-- QUESTIONS TO ANSWER --
[a] Please answer these questions about the Anwarul Haque biography, one answer per line:
(i) Which college did he attend for his Higher Secondary Certificate?
(ii) On what date did he join the judicial service as an Assistant Judge?
(iii) Which tribunal did he serve as Chairman?
[b] Continue the Anwarul Haque biography, starting after its last sentence.

- Born: c. 1956 Dhaka, East Pakistan, Pakistan
- Died: 13 July 2017 (aged 61) Dhaka, Bangladesh
- Education: University of Dhaka

= Anwarul Haque =

Bangladeshi Judge

Anwarul Haque (c. 1956 – 13 July 2017) was a Bangladesh Supreme Court justice who served as the Chairman of International Crimes Tribunal-1.

==Education==
Anwarul Haque completed Secondary School Certificate (SSC) from Dhaka Government Muslim High School and Higher Secondary Certificate (HSC) from Notre Dame College, Dhaka. He completed his bachelor's in law from the University of Dhaka.

==Career==
Anwarul Haque started practicing law in 1980. On 1 December 1981, he joined the judicial service as an Assistant Judge and later became a District and Sessions Judge in 1997. He was elevated as Additional Judge of the High Court Division of Bangladesh Supreme Court on 12 December 2010, and was appointed Judge of the same Division of the Supreme Court of Bangladesh on 10 December 2012.

-- DATASET EXTRACT --
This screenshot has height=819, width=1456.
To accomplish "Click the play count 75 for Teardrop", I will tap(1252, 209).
==
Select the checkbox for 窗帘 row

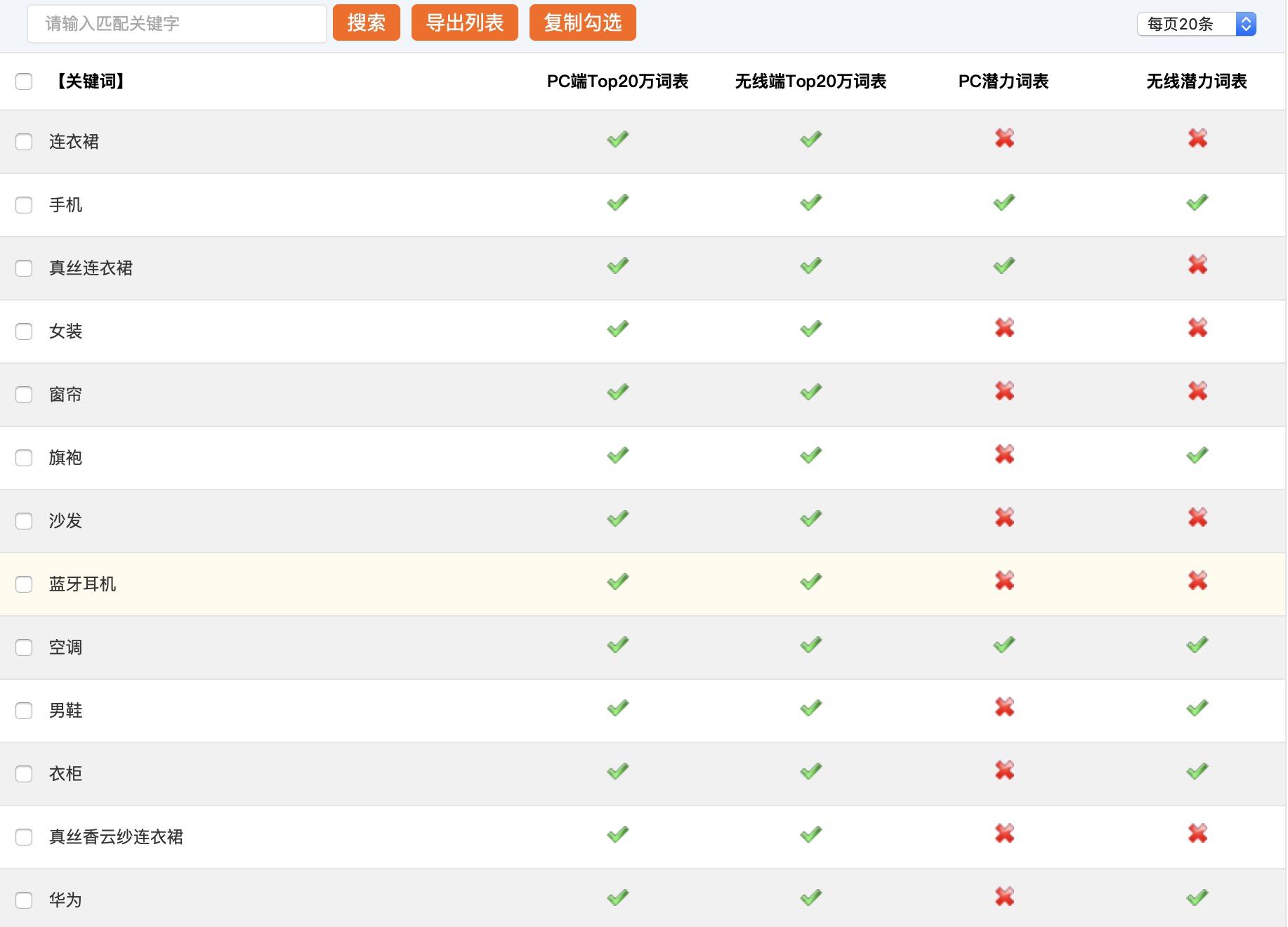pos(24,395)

-- RESPONSES BY ITEM NUMBER --
[a]
(i) Notre Dame College, Dhaka
(ii) 1 December 1981
(iii) International Crimes Tribunal-1

[b]
On 15 September 2015, Anwarul Haque was appointed as the chairman of International Crimes Tribunal-1. Prior to his appointment as the chairman, he had worked as a member of the same tribunal since 25 March 2012.

Anwarul Haque was the head of the Governing Board of the SAARC Arbitration Council and was a member of the Commonwealth Association of Legislative Counsel since 1988.

==Personal life and health==
Anwarul Haque was married to Alatunnesa. He was diagnosed with lung cancer in January 2017 and took treatment in Bangladesh and Singapore. He was admitted to Bangabandhu Sheikh Mujib Medical University on 5 July and died on 13 July.